Vê-se, por aí, como não há nada de automático na vida da Igreja. E se é verdade que, muitas vezes, um Santo basta para converter uma região, um povo mau pode resistir à ação dos maiores Santos, como o povo de Israel se opôs à ação de Nosso Senhor Jesus Cristo, o Homem-Deus.

Qual é o resultado e a responsabilidade da rejeição a um Santo? A Boêmia continuou a ser uma região má até o protestantismo. Pouco antes da heresia protestante, começou a rebentar nela, com João Huss, explosões, manifestações de autêntico protestantismo. Os católicos perseguiram João Huss e mandaram matá-lo, mas o pré-protestantismo continuou a lavrar nas fileiras desse povo.

Durante toda a luta contra a pseudo-Reforma protestante, a Boêmia foi uma das forças do protestantismo. Embora sujeita à Casa d’Áustria, foi uma nação sempre muito pouco católica. Separada da Casa d’Áustria, ela constituiu uma república de caráter socialista. O povo checo não apresentou nenhuma reação ponderável quando, afinal de contas, os comunistas tomaram conta da Checoslováquia.

Quer dizer, era uma velha rejeição de um povo que gerou gente má até nossos dias. Com exceções, evidentemente. Houve ali gente muito boa, Santos, grandes homens de piedade, cruzados, vocações esplêndidas. Entretanto, um filão mau, apesar das pessoas boas, continuou e fez com que a Boêmia fosse, dentro do Império de Francisco José, um perpétuo problema.

A América Latina encontra-se numa encruzilhada

Temos que pensar muito nesse assunto, porque há algo disso com os povos latino-americanos no presente momento.

As nações latino-americanas estão numa encruzilhada: ou elas ouvem a voz daqueles que as chamam para a verdadeira causa católica e as convidam a uma posição contrarrevolucionária, ou rejeitam. Se receberem, são séculos de glória católica, de salvação das almas que se abrem para um florescimento. Se rejeitarem, não há o que não possamos recear.

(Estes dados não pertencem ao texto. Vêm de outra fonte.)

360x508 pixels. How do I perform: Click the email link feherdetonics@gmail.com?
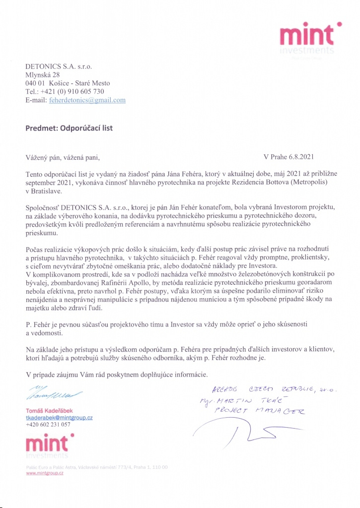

Há na América Latina algo sobre o mistério da aceitação ou rejeição de um povo que nos deve levar a rezar muito e a compreender nossa responsabilidade.

Alguém dirá: “Mas se Santo Adalberto não conseguiu nada, como é que nós vamos conseguir?”

Essas são coisas que só no dia do Juízo Final se saberão. Não era desígnio da Providência que outros, além de Santo Adalberto, fossem chamados para evangelizar a Boêmia e não o fizeram? Não sabemos se havia ali, dentro da própria Boêmia, gente chamada a constituir um núcleo em torno de Santo Adalberto e que resistiu ao chamado, não formou esse núcleo e agiu frouxamente. No dia do Juízo Final essas coisas se saberão. O fato concreto é que Santo Adalberto cumpriu o seu dever. Provavelmente outros não o cumpriram, e daí veio o triste fim da nação boêmia.

Devemos concluir, portanto, considerando a gravidade da nossa responsabilidade e a necessidade de rezarmos muito uns pelos outros, pedirmos a todos nossos Padroeiros, todos os Anjos e Santos do Céu, especialmente a Nossa Senhora, que nos deem forças para estarmos à altura da nossa missão. Porque nada há de mais glorioso do que ser os homens dos quais a Providência espera a salvação de um continente. E nada mais triste do que dizermos “não” ou “talvez” à Divina Providência.